PPIs and Heart Attacks (Myocardial Infarction)
It has been accepted for many years that PPI drugs might cause heart attacks in those people who had previous history of cardiovascular disease. However, more recent evidence, in this study published in June 2015, Proton Pump Inhibitor Usage and the Risk of Myocardial Infarction in the General Population, demonstrated  that this prior susceptibility to heart attacks was not necessary. The conclusion of the study was this.

“Consistent with our pre-clinical findings that PPIs may adversely impact vascular function, our data-mining study supports the association of PPI exposure with risk for MI in the general population. These data provide an example of how a combination of experimental studies and data-mining approaches can be applied to prioritize drug safety signals for further investigation

Dependence and Withdrawal 
When the USA consumer organisation, Public Citizen asked the FDA to give PPI drugs a ‘black box’ warning in 2001, one of the reasons they gave was the potential for developing dependence on the drug.
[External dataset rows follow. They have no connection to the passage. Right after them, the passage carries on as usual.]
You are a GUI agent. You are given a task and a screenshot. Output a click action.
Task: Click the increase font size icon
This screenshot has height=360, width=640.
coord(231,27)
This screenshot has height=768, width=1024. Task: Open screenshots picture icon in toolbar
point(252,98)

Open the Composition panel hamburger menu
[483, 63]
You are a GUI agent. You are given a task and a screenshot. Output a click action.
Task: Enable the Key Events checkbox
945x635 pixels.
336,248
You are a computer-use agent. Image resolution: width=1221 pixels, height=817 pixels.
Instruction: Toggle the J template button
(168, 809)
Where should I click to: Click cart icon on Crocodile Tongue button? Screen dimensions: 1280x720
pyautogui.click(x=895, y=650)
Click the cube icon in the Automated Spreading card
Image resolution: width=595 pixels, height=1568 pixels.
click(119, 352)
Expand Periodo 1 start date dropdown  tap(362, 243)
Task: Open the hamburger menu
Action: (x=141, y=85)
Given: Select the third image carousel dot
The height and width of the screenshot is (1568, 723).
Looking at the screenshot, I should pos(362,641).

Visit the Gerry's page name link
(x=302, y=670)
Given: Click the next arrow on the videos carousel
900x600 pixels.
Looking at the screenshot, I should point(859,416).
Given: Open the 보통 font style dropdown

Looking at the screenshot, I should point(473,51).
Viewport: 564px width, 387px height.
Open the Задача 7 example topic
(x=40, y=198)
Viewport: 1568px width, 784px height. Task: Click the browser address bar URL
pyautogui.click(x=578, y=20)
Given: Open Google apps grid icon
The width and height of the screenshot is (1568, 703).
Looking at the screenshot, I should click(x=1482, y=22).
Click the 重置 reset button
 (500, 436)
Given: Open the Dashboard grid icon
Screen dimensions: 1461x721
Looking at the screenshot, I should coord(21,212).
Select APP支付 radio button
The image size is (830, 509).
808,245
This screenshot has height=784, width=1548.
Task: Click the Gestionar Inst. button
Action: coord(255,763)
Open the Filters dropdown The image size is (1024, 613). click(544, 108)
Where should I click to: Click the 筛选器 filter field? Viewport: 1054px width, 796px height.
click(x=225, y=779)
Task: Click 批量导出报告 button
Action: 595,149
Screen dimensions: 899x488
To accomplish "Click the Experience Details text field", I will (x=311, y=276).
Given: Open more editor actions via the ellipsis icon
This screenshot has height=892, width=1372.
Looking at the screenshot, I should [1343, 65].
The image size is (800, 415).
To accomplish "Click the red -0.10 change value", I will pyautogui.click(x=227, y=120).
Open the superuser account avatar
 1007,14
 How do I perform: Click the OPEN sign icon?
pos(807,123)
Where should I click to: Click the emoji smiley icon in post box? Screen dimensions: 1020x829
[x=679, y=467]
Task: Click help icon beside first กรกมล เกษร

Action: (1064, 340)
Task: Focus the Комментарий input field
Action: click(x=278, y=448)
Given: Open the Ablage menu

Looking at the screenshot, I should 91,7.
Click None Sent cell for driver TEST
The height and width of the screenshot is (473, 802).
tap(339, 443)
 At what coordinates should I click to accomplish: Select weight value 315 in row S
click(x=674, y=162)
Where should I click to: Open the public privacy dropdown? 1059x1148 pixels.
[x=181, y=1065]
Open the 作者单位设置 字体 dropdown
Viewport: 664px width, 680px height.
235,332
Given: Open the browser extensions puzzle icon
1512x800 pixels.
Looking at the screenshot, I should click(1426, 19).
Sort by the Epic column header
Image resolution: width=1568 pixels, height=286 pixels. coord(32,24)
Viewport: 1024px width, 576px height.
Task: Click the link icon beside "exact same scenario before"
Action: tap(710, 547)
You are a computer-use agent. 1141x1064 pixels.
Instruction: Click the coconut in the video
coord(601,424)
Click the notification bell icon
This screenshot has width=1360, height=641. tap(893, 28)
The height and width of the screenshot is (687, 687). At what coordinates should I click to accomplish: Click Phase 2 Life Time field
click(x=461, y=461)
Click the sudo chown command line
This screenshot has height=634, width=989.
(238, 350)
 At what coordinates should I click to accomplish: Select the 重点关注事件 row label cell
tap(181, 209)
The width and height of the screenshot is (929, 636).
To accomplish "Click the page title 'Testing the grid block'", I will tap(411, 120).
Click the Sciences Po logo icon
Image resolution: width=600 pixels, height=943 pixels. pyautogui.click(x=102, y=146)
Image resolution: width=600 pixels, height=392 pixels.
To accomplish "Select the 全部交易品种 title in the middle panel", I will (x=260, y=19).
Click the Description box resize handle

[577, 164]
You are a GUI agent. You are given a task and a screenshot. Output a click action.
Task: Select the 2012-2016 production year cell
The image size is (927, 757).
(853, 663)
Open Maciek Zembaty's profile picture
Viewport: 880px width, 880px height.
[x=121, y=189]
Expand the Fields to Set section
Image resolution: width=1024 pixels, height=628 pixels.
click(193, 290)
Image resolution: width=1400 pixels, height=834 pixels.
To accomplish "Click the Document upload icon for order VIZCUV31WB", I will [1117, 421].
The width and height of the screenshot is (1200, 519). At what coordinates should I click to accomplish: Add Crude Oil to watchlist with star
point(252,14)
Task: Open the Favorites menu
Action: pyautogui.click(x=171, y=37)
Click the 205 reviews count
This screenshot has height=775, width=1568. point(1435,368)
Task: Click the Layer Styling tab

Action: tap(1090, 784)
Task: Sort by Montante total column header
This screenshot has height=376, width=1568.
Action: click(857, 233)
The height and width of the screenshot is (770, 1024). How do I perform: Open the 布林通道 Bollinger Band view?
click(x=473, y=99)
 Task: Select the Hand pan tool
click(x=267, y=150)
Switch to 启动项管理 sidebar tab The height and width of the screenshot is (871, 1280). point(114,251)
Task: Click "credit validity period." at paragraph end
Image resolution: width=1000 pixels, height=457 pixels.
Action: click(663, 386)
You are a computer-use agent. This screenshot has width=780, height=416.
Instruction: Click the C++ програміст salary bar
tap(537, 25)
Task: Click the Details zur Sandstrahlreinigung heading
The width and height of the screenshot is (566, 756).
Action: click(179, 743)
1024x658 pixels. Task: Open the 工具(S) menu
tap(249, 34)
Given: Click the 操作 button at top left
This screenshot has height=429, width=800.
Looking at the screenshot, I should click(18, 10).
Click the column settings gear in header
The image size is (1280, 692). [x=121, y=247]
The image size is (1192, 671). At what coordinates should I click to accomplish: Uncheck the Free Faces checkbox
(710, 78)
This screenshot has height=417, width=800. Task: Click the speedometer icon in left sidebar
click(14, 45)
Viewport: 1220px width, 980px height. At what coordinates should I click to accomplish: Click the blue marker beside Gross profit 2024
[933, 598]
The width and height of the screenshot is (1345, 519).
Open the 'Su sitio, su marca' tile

“Rebound acid hypersecretion risk - a kind of PPI dependence that can occur even after just four weeks on the medication. Patients and health care professional should be informed about the risk of PPI dependence and warned not to take the medications beyond their time frames and indicated uses. There is no current warning about this in any PPI label”.

The problem has been discussed on several internet sites, including this one, and also on this ABC News article. However, no such warning has, to my knowledge, ever been given by drug regulators.

Instead, patients are routinely told by the conventional medical establishment that Proton Pump Inhibitor drugs are ‘well tolerated’. Clearly, they do not believe that these drugs have done sufficient damage to patients yet!